Now government investigators appear poised to put the events behind them. A Government Accountablity Office report (PDF) released Thursday contends a series of tests staged last fall demonstrate that nothing was amiss with the voting machines themselves.

"Although the test results cannot be used to provide absolute assurance, we believe that these test results, combined with the other reviews that have been conducted by the State of Florida, GAO, and others, have significantly reduced the possibility that the iVotronic DREs (Direct Recording Electronic machines) were the cause of the undervote," the GAO wrote. "At this point, we believe that adequate testing has been performed on the voting machine software to reach this conclusion and do not recommend further testing in this area."

And on Friday, the U.S. House of Representatives task force that had commissioned the report voted, based on those conclusions, to recommend ending its investigation and Jennings' legal challenge to the results. A vote scheduled for next week in the House Committee on Administration is likely to make that decision final.

"This investigation served a critical role in fulfilling the House's constitutional responsibility when seating members of Congress," said Rep. Charles A. Gonzalez (D-Texas), who served as task force chairman.

End of story, right?

Hardly, if you ask computer scientists who study electronic voting machines.

The Verified Voting Foundation, a group founded by Stanford University computer science professor David Dill that advocates for paper trails accompanying all electronic ballots, argues the GAO's test methods were "insufficiently ambitious" to determine whether the machines were at fault.

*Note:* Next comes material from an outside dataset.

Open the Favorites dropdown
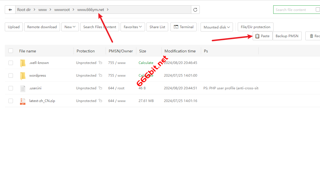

To reach its conclusion, the GAO set up three tests: checking the firmware on a representative sample of machines to gain "reasonable assurance" that machines had been running the correct, certified programs on the contested election day (they did); seeing whether predefined test ballots showed up properly and recorded votes accurately on 10 iVotronic machines (they did); and "miscalibrating" two iVotronic machines to see whether they would still record the ballot selections displayed on the screen (they did, for the record, although with some difficulty on the part of the test-voter).

But the Verified Voting Foundation says the auditors should have also explored a number of other areas, such as internal bug data, firmware on the "cartridges" that are inserted in the machine to record a voter's ballot, and equipment manufacturing quality.

"The GAO tests add little to what we already knew," said Princeton University computer science professor Edward Felten, who has authored reports on e-voting vulnerabilities. "There is still insufficient evidence to determine what caused the undervotes."

Dill maintains his group isn't trying to criticize the GAO but wants to highlight how difficult it is to sort out election irregularities in a contest relying solely on complex computer systems. By Verified Voting's count, five states were still using paperless electronic voting systems --Arkansas, Delaware, Georgia, New Jersey, and Tennessee.

"Had this election been conducted on a voter-verified paper ballot system, as in surrounding counties that form part of District 13, it probably would not have failed," he said. "More to the point, it would have been a lot easier to find out what happened."

In any case, Jennings, for her part, plans to challenge Buchanan for his seat again this year.